In the book titled Space, time, and gravity by Robert Wald, I found the following, and I am quoting him,
"the metric of the sphere is
$ds^2=R^2[(d\psi)^2+cos^2\psi(d\phi)^2].$
1-where $ds$ denotes the distance between two nearby points , $d\psi$ their difference in latitude, $d\phi$ their difference in longitude, and $R$ the radius of the sphere."
2- Is the above formula correct? I think cosine should be replaced to sine.
3- also, is the exponent 2 on $ds$ square?, or just the symmetric product $dsds$? since I am confused why he squared the other two quantities i,e. $(d\theta)^2$ why not just write the metric the normal way.
4- and is there a way to explain to a laymans person what's the two here $ds^2$ without confusing them that it's a square?
5- if I give you for example that between tow points the difference in longitude and in latitude is $\pi$, and radius is 3, then the distance between the two points is $18\pi^2$ since by these information we get
$ds^2= 9[\pi^2+( cos^2(\pi) ) \pi^2]=18\pi^2$?.
thank you.
"Nearby" here means "infinitesimally nearby", or "close enough that the deviation from flat space doesn't matter". Mathematically, it means an implied limit to zero.
The formula is correct.
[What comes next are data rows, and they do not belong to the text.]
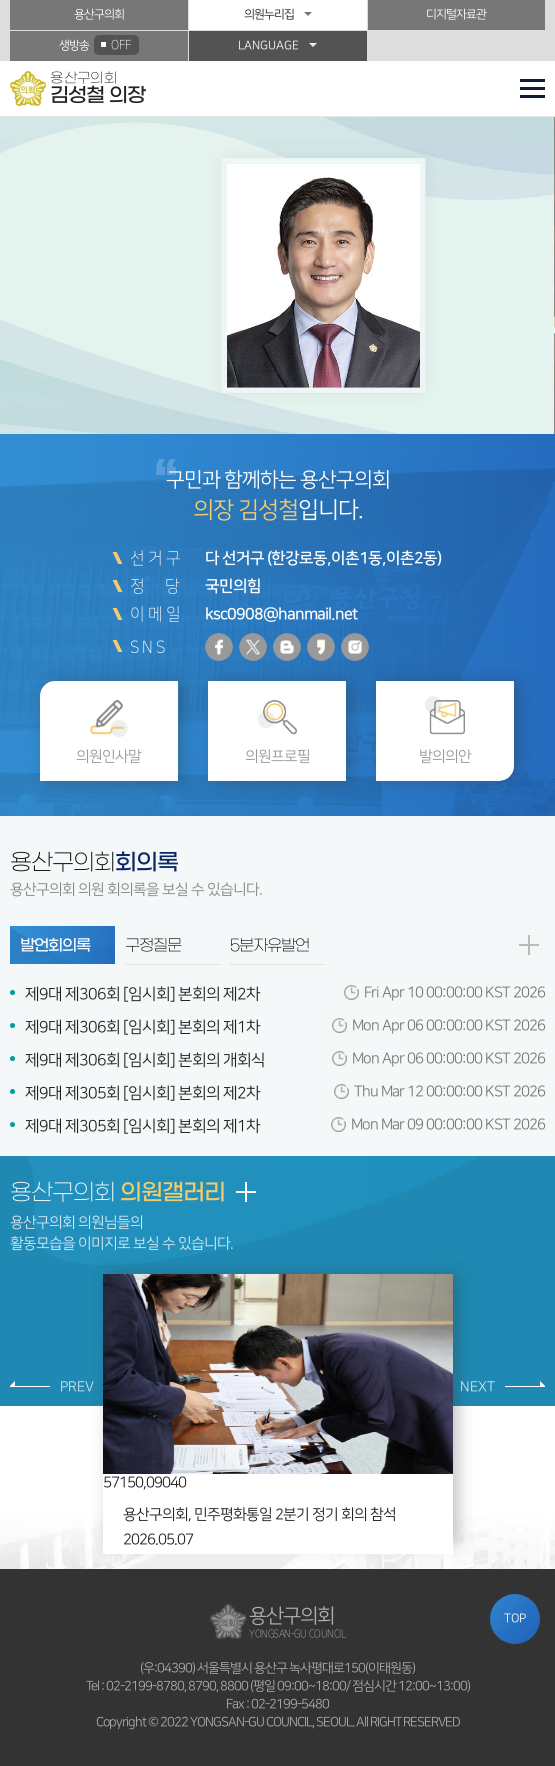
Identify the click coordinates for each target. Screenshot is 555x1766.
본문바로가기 (0, 0)
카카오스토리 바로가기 (321, 647)
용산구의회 (99, 14)
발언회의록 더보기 (527, 944)
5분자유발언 (269, 945)
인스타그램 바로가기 (355, 647)
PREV (77, 1387)
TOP (515, 1618)
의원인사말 (108, 756)
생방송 (99, 45)
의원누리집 (269, 14)
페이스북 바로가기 (219, 647)
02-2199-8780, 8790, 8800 (177, 1686)
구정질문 (153, 945)
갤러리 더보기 (245, 1192)
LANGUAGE (268, 45)
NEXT (477, 1387)
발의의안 (445, 756)
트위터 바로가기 (253, 647)
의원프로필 (277, 756)
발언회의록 (55, 945)
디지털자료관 (456, 14)
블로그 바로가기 (287, 647)
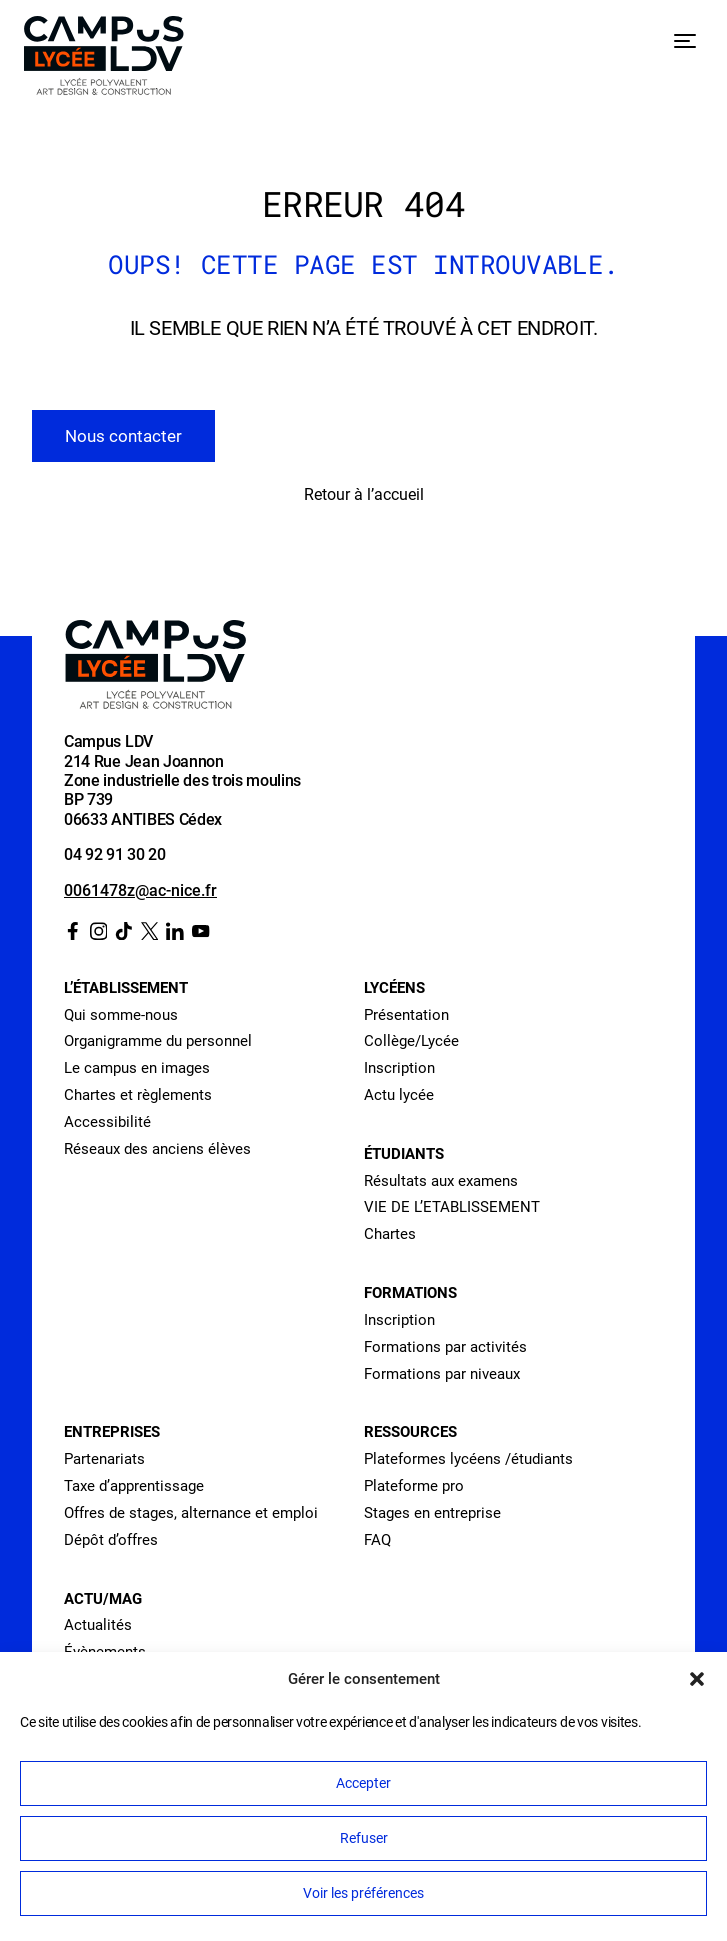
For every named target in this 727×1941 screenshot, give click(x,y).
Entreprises (112, 1432)
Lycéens (394, 988)
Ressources (410, 1432)
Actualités (98, 1625)
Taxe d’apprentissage (134, 1486)
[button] (697, 1679)
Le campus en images (137, 1068)
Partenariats (104, 1459)
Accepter (363, 1783)
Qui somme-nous (121, 1015)
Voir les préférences (363, 1893)
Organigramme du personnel (158, 1041)
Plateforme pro (414, 1486)
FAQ (377, 1540)
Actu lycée (399, 1095)
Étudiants (404, 1154)
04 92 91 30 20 (115, 855)
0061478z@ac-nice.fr (140, 891)
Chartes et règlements (138, 1095)
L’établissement (126, 988)
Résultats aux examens (441, 1181)
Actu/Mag (103, 1599)
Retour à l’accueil (364, 494)
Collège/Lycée (411, 1041)
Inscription (399, 1068)
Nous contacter (123, 436)
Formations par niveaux (442, 1374)
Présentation (406, 1015)
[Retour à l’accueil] (104, 59)
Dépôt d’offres (111, 1540)
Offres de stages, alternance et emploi (191, 1513)
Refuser (364, 1838)
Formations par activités (445, 1347)
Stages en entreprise (432, 1513)
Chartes (390, 1234)
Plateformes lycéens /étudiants (468, 1459)
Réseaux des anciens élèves (157, 1149)
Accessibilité (107, 1122)
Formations (410, 1293)
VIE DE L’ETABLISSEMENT (452, 1207)
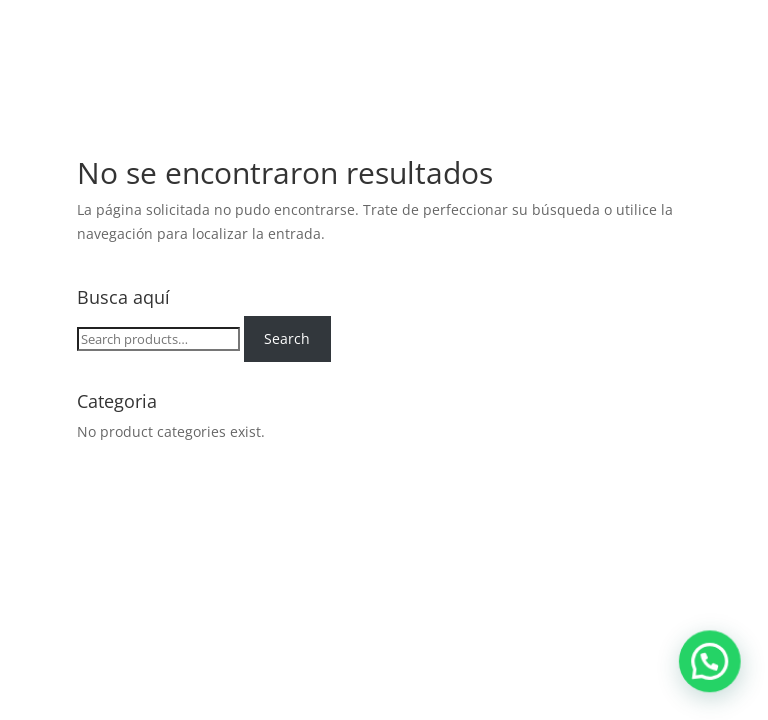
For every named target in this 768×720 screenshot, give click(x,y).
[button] (718, 684)
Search (287, 338)
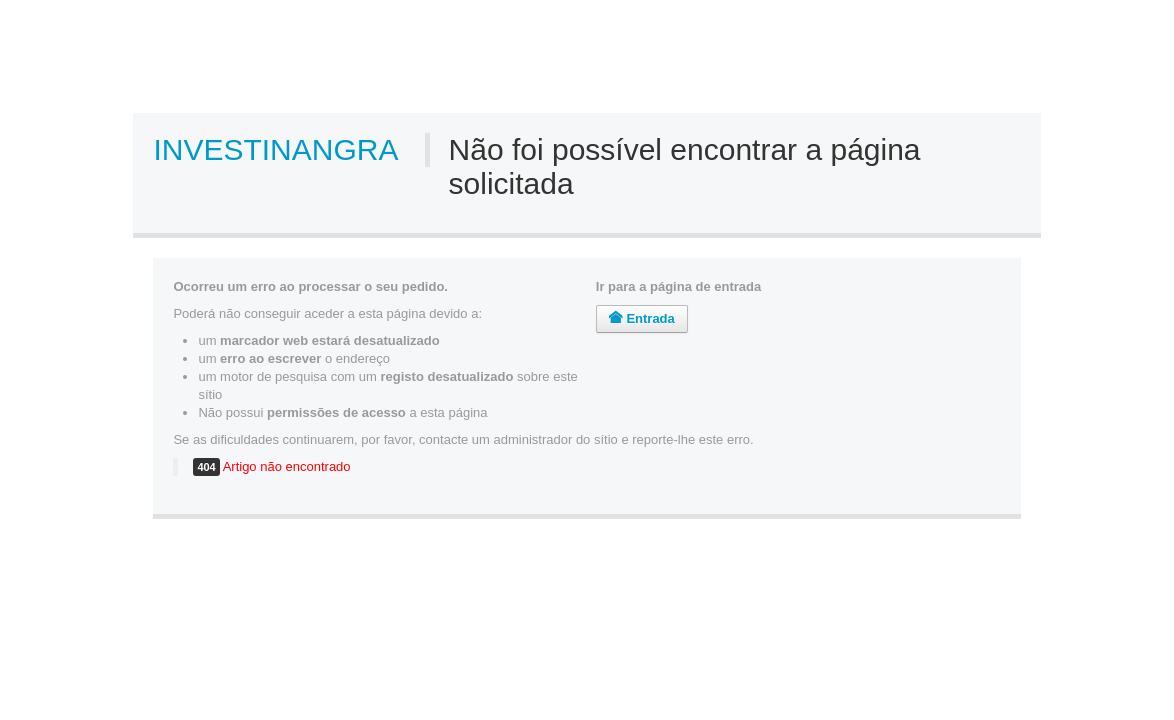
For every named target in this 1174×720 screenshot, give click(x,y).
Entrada (642, 318)
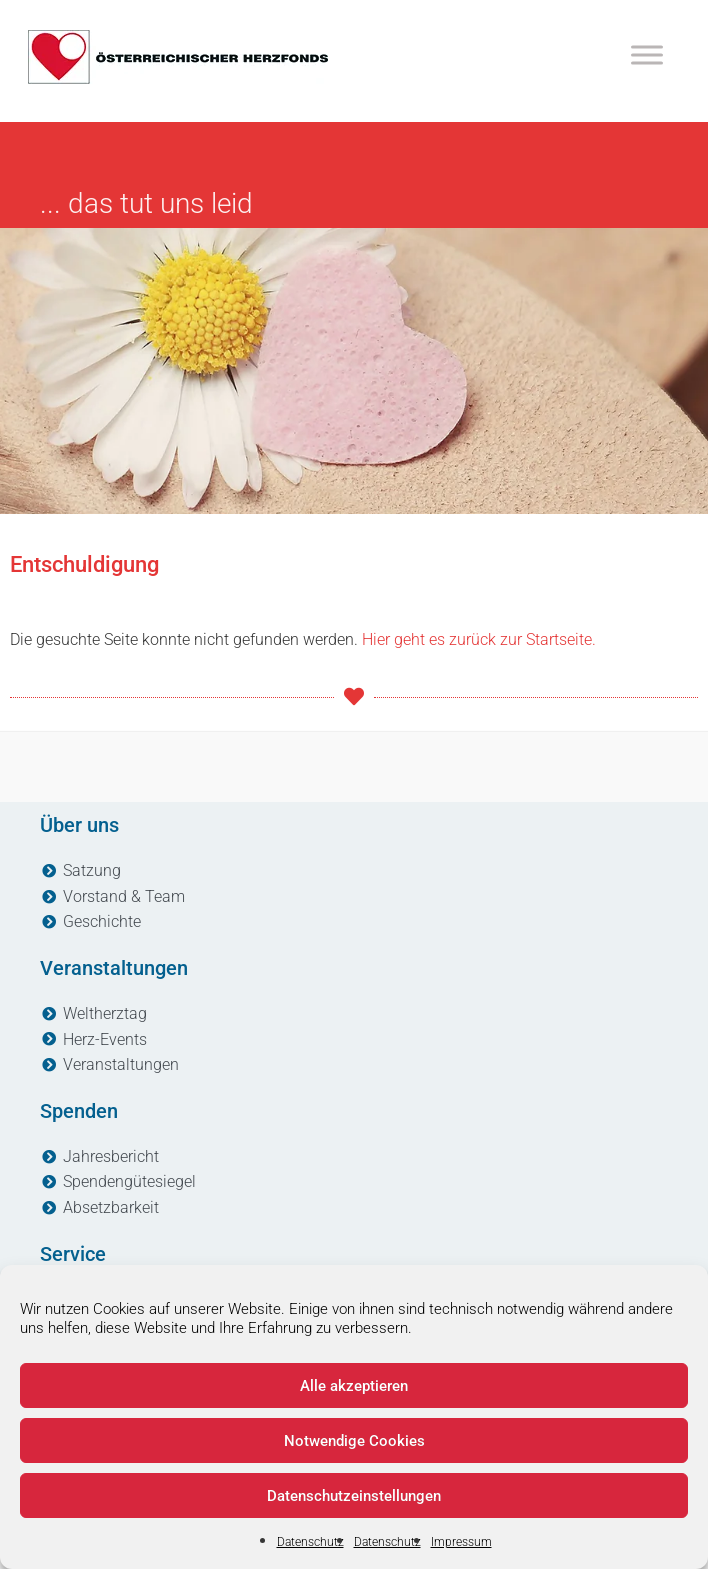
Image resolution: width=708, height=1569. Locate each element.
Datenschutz (310, 1542)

Note that latitude is zero on the equator and maximal at the north pole, with latitude of the north pole being $\pi/2$. You are probably more familiar with the spherical coordinates commonly used in physics, where instead of the latitude $\psi$ (angle from the equator), the angle from the north pole, $\theta=\frac\pi2-\psi$, is used. For spherical coordinates, you indeed get a sine, as $\cos\psi=\cos(\frac\pi2-\theta)=\sin \theta$.
The exponent is square (but note my remark on point 1). Basically, the formula is Pythagoras: When looking at sufficiently small distances, you cannot distinguish the sphere from an Euclidean plane (again, mathematically this informal description is formalized by the limit process), and therefore you can apply the Pythagoras rule: Distance squared ($ds^2$) equals "vertical" distance squared ($(R\,\mathrm d\psi)^2$) plus "horizontal" distance squared ($(R\cos\theta\,\mathrm d\phi)^2$).
It's a square of an extremely small quantity. Not mathematically exact, but close enough to understand. To make it rigorous, you cannot get around using mathematics anyway.
A difference of $\pi$ is not small by any measure. However, if the difference in both quantities is $10^{-6}$ each, then simply inserting in the formula will indeed give you a very good approximation to the actual distance.